→ **What the task requires**
Which lines of the entries hold the string "computer"? Copy each one.

→ **Entries shown**
--------------------------------------------------

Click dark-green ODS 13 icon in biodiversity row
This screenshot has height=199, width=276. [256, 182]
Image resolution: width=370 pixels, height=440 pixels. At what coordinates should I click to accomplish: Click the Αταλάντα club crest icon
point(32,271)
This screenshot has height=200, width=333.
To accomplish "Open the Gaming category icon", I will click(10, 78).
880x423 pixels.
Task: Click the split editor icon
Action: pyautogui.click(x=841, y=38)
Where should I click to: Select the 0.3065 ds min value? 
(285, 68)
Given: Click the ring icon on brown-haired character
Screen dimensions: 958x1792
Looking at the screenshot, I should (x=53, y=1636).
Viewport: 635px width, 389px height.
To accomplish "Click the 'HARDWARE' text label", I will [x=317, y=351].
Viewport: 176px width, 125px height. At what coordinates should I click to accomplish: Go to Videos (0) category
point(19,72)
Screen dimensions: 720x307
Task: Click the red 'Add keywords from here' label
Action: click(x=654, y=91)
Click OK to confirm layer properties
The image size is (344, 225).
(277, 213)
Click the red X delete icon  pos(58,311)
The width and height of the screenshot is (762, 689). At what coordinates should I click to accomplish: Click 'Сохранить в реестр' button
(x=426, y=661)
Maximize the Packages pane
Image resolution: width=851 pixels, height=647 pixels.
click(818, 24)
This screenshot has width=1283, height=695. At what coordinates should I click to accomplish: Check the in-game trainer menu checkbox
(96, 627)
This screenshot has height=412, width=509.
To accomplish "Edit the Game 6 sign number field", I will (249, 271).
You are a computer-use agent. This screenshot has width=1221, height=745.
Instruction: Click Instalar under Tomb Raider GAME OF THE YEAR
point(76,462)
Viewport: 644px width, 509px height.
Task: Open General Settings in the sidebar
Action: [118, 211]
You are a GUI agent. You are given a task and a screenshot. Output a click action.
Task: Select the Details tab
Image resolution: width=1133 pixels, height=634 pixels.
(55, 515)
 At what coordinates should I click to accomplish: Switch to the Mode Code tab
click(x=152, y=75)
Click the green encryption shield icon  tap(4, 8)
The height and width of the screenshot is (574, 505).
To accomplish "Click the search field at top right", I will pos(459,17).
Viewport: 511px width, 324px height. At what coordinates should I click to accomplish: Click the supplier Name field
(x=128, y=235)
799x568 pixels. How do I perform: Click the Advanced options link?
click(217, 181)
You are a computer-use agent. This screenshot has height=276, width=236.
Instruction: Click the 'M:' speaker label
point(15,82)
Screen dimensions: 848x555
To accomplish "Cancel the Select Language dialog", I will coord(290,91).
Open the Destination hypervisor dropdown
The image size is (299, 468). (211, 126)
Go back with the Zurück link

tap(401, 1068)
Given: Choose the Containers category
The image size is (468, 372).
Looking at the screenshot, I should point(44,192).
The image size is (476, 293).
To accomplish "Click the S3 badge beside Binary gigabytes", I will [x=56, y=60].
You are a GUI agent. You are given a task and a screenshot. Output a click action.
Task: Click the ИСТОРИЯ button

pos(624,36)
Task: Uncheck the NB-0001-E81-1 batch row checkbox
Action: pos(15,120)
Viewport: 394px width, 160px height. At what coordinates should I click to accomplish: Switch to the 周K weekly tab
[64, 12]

--------------------------------------------------

→ **Exercise answer**
You are a computer-use agent. This screenshot has width=1221, height=745.
You are a computer-use agent. This screenshot has height=276, width=236.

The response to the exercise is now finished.